5. Widget categories

Layout containers

  • VStack, HStack – vertical / horizontal stacking.
  • Grid(cols, rows, gap) – CSS Grid under the hood.
  • Scroll – makes its children scrollable.

Input controls

  • Button(text, on_click=...)
  • TextInput(value: State[str])
  • Checkbox(value: State[bool])
  • Slider(value: State[int], min=0, max=100)

Data display

  • Text(content, variant="body|title|code")
  • Image(src, width, height)
  • Table(columns, rows)

See the API Reference for the full list.


6. Styling & theming

Every widget accepts a style=Style(...) argument where you can set padding, gap, color, bg, border_radius, and more.
The style is converted to CSS-like properties and inlined into the DOM automatically.


7. Async handlers

TauPy doesn’t block the event loop-handlers can be declared with async def.
Await long-running tasks (HTTP calls, database queries) and update State when they finish.

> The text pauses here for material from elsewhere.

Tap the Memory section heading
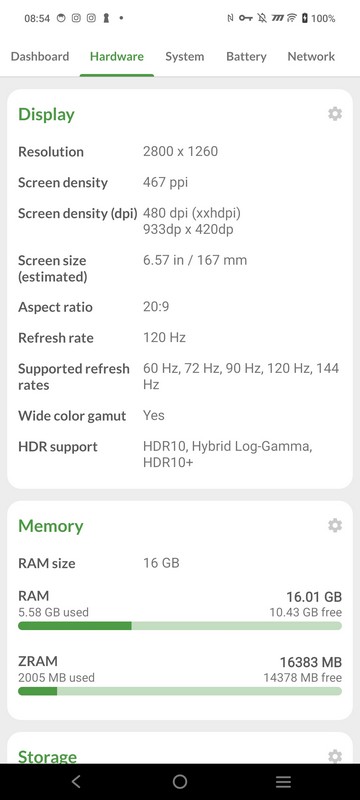 pyautogui.click(x=50, y=526)
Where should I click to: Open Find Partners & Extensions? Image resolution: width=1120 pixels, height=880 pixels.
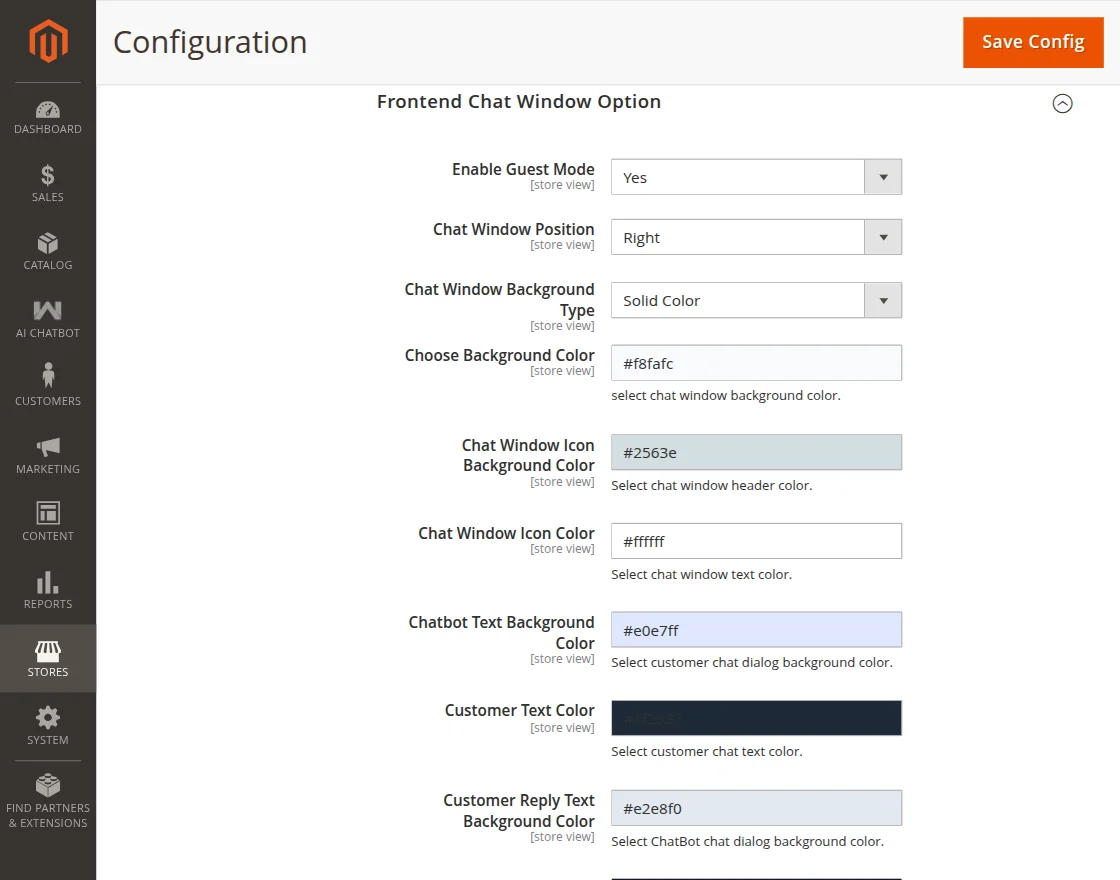coord(47,795)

from taupy.ui import Button
from taupy.state import State
import httpx

joke = State("…")

async def load_joke():
    resp = await httpx.get("https://icanhazdadjoke.com/", headers={"Accept": "text/plain"})
    joke.value = resp.text

Button("Another joke", on_click=load_joke)

8. Python UI vs. React template

Python UI React UI
UI language Pure Python JSX / TSX
Hot reload watchdog (backend restart) Vite HMR
Bundle size A few MB (dist + launcher) Tens / hundreds of KB JS
Native widgets Rendered via WebView2 (HTML) Same
Complex layouts Built-in (Grid, Flex) Depends on CSS

CLI commands are identical; the main differences are project structure and the need for npm in React projects.


9. Best practices

  1. Keep state close to where it’s used.
  2. Don’t store large binary data in State; cache or stream it instead.
  3. Break complex UIs into small component functions.
  4. Use taupy.routing for multi-page apps.
  5. Avoid blocking the event loop; run heavy tasks in threads or processes.

10. Next steps

  • Walk through the Quick Start.
  • Dive into the API Reference for widget details.
  • Explore practical examples in the examples/ folder.

Armed with these concepts, you’re ready to build rich desktop UIs using nothing but Python!